= James Copland =

James Copland (3 February 1834 - 9 November 1902) was a New Zealand presbyterian minister, doctor and writer.

== Early life and education ==
Copland was born in Edinburgh, Midlothian, Scotland on 3 February 1834. He studied theology and arts graduating with an MA from the University of Edinburgh in 1854 and a PhD from Heidelberg University in 1858. In 1864 he qualified in medicine from the University of Aberdeen with an MD.

== Career ==
Copland emigrated to New Zealand in 1864 as surgeon on the ship EP Bouverie. Although his aim was to be a medical missionary he was ordained as a Presbyterian minister in 1865 and became a minister in Lawrence and then in North Dunedin. On resigning from the ministry in 1881, after a conflict between the North Dunedin congregation and the church hierarchy, he then practised as a doctor. He moved to Gore in 1888, where he died on 9 November 1902.
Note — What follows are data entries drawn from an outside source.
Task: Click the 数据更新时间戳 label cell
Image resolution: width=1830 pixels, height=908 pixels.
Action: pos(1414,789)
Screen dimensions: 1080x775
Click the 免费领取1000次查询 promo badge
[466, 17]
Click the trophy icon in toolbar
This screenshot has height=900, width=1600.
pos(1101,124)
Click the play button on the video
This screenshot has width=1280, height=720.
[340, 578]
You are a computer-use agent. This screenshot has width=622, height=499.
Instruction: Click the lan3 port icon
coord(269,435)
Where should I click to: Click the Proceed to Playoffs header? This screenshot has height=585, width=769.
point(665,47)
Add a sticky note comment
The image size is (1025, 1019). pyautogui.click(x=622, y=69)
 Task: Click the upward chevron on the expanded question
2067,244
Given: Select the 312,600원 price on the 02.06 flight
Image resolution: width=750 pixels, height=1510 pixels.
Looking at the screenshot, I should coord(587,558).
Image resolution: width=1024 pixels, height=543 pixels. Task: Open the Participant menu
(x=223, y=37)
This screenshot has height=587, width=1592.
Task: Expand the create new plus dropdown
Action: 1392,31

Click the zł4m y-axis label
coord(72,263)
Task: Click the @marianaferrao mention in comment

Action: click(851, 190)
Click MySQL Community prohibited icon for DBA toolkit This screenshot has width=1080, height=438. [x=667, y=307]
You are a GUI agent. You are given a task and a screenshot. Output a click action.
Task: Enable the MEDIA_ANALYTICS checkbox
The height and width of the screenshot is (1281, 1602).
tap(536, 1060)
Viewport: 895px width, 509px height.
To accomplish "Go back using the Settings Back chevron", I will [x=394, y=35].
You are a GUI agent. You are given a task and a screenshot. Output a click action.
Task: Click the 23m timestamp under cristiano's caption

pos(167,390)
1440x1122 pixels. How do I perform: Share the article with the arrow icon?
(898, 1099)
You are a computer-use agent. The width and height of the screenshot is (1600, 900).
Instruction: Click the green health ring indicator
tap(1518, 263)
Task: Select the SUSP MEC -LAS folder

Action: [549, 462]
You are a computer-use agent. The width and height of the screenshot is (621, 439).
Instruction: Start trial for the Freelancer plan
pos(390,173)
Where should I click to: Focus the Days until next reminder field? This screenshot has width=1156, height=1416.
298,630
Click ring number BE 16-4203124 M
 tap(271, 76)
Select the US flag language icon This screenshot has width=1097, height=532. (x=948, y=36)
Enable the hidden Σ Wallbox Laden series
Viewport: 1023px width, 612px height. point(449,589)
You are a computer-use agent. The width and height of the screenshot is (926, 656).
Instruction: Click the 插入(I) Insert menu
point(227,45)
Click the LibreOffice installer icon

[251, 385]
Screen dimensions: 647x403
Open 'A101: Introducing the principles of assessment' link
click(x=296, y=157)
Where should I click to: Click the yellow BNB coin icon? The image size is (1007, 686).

Copland was editor of the church magazine Evangelist from 1869 to 1879. He refuted Darwin's theories in his book The origin and spiritual nature of man.

== Personal life ==
Copland married twice and had six children. One son George Anderson Copland was also a doctor who practised with his father in Gore.

== Legacy ==
It is believed that the surveyor George John Roberts named the Copland River on the West Coast of New Zealand for Copland, with the name later adopted for an alpine pass and a glacier.

== Publications ==
- Copland, J. (1885). The origin and spiritual nature of man. James Horsburgh.